Recalling his initial diagnosis, Mr Wise said: ‘It was a shock and scary, especially at such a young age when you’re feeling invincible.

‘In the actual moment of the diagnosis, I went numb for a few moments, it was like the world just stopped.’

Despite this huge strain on his health, Mr Wise has kept a positive outlook and documented his cancer journey on social media.

He said: ‘There is a moment when you are like “what do I do now?”

To change the stigma around cancer in the UK Mr Wise kickstarted the ‘CancerBae’ movement, where he aims to connect with and support other people living with cancer. He has also kept a positive outlook and documenting his cancer journey on social media

‘Understanding that in reality life goes on, even with scary words like “cancer” and “stage four”, you realise that you have to keep moving. 

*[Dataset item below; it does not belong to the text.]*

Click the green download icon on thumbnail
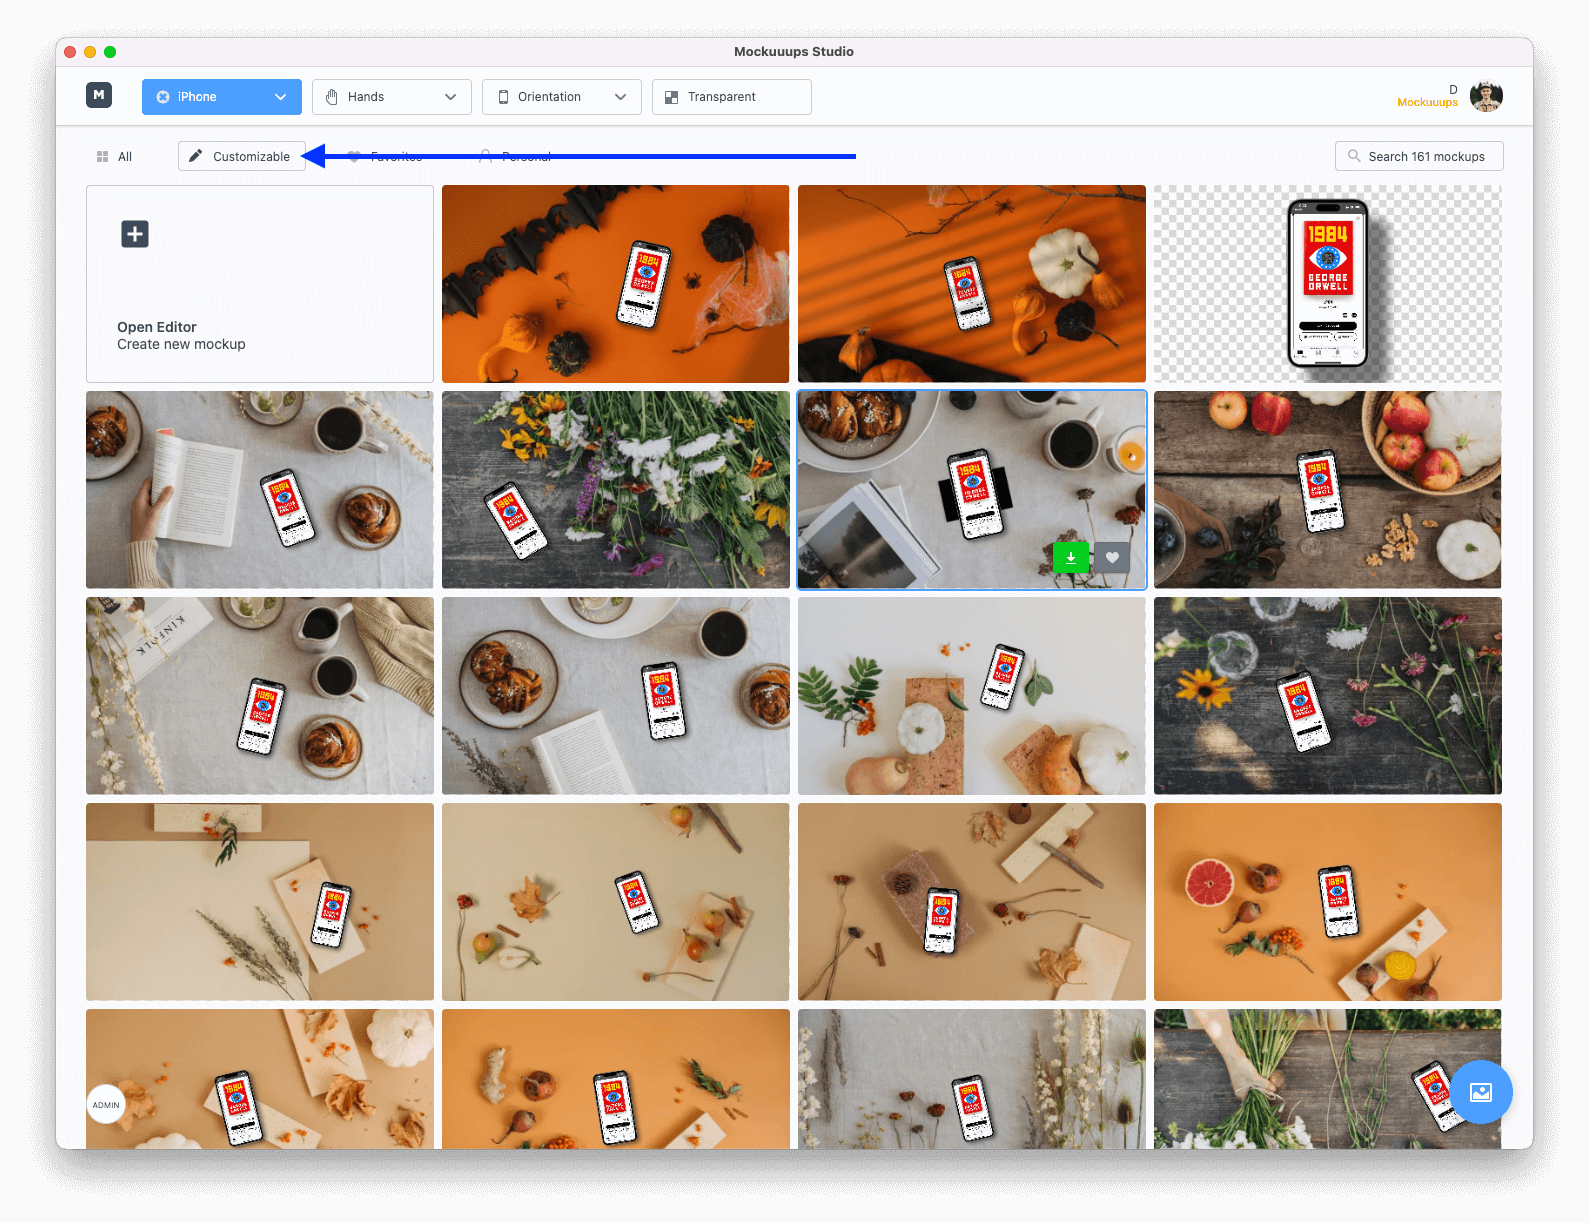The image size is (1589, 1223). point(1070,558)
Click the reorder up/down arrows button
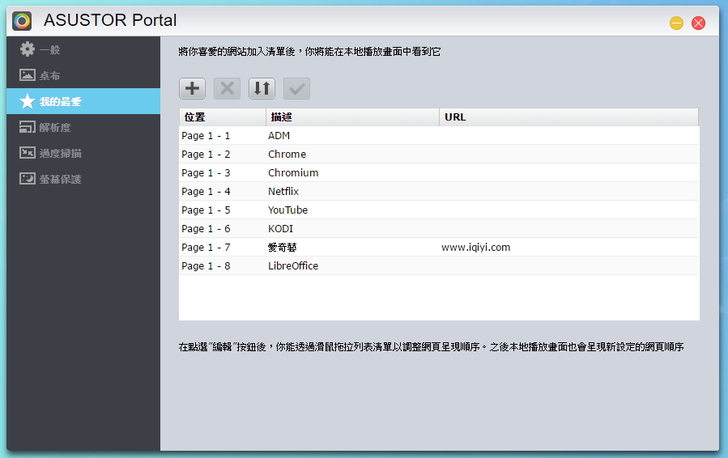This screenshot has height=458, width=728. pos(262,88)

‘Although it is difficult, I try to stay positive and upbeat.’

To challenge the stigma around cancer, he kickstarted the ‘CancerBae’ movement, where he aims to connect with and support other people living with cancer.

Mr Wise has set up a GoFundMe page with a goal of raising £15,000 to launch ‘CancerBae’ as a charity and set up a community for people living with cancer and rare genetic diseases. It has so far raised £2,000.

He said his diagnoses taught him to ‘make the most of life’ because ‘nothing is promised’ and ‘life is short’. 

Mr Wise said: ‘It’s a sad truth that we often take things for granted and don’t realise how precious life is until we experience something like this — but it’s a lesson that we’ll carry with us for the rest of our lives.’

He added: ‘I’ve learned to say yes to new experiences, to take risks and to step out of our comfort zones.

‘I’ve also learned to appreciate the small things in life and to find joy in everyday moments. 

‘This experience has taught me to live life to the fullest. 

‘I don’t know what tomorrow will bring, but I can make the most of today.’